::: Data for processing

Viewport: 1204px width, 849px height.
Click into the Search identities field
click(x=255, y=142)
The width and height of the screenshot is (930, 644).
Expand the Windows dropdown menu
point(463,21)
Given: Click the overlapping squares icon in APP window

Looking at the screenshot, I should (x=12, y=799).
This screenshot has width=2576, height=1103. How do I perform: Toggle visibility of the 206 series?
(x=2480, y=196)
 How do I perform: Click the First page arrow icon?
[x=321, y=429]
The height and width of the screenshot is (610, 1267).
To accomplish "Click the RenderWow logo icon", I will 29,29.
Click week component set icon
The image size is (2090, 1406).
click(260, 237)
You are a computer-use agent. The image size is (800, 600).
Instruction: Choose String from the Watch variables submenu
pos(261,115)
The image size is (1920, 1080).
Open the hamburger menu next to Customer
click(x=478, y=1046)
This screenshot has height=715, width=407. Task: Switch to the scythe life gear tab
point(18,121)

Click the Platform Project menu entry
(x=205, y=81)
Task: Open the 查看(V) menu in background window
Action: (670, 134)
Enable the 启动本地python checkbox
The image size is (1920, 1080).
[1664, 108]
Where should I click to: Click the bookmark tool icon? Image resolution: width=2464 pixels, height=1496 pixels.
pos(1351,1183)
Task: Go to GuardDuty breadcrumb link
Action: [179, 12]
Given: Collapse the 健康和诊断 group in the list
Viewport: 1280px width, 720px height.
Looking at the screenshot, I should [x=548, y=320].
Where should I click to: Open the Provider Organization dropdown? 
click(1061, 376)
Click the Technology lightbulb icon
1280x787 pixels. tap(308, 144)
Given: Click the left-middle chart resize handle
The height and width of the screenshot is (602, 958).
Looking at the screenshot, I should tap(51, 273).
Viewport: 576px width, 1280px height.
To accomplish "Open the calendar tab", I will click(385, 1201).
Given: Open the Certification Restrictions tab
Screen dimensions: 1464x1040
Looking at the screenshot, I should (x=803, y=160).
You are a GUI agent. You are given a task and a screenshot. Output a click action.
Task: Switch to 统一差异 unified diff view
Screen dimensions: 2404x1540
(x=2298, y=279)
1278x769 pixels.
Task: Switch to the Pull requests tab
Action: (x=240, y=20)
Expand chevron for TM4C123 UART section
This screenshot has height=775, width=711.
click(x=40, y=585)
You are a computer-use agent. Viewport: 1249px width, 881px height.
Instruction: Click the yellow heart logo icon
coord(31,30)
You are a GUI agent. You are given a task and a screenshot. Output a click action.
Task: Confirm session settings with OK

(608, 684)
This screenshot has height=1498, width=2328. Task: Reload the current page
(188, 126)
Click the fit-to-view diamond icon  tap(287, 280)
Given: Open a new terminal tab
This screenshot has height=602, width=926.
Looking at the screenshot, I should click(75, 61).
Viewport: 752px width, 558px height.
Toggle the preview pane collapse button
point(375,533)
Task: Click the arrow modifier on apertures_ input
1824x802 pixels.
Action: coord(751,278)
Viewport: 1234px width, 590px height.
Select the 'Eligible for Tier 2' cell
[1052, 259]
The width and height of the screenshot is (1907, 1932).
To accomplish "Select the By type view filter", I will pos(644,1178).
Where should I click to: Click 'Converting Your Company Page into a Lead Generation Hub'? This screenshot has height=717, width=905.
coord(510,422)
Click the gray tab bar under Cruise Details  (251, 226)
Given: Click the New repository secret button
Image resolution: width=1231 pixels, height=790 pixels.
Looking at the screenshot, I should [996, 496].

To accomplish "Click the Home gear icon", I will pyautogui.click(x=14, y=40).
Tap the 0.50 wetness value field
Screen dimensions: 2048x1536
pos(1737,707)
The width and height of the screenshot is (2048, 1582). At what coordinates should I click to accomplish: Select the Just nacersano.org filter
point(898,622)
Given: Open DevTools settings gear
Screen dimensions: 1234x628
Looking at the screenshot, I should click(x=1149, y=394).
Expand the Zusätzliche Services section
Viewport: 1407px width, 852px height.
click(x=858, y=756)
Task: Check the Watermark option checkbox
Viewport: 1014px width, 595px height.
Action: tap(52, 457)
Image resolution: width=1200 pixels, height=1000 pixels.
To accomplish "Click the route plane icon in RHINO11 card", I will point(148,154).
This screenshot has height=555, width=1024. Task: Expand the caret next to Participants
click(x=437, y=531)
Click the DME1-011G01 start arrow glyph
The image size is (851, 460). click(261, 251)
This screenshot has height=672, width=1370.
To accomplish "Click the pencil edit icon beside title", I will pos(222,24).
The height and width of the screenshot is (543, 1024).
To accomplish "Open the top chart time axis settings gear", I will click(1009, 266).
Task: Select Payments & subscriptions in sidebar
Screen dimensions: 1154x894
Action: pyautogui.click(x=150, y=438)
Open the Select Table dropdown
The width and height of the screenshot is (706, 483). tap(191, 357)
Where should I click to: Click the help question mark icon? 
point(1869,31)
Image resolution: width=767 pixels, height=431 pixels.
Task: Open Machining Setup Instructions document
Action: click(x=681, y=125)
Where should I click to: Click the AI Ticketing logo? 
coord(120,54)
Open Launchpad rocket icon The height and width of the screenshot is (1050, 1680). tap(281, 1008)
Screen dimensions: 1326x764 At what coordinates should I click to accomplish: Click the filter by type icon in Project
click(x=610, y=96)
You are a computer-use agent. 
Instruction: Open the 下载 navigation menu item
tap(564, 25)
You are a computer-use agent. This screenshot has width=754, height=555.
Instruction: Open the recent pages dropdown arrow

::::::

Directions: Reproduce the data word for word, starting at the line that contains "Click the gray" and ending at the line that contains "pos(1737,707)", with both of those lines included.

Output below:
Click the gray tab bar under Cruise Details  (251, 226)
Given: Click the New repository secret button
Image resolution: width=1231 pixels, height=790 pixels.
Looking at the screenshot, I should [996, 496].

To accomplish "Click the Home gear icon", I will pyautogui.click(x=14, y=40).
Tap the 0.50 wetness value field
Screen dimensions: 2048x1536
pos(1737,707)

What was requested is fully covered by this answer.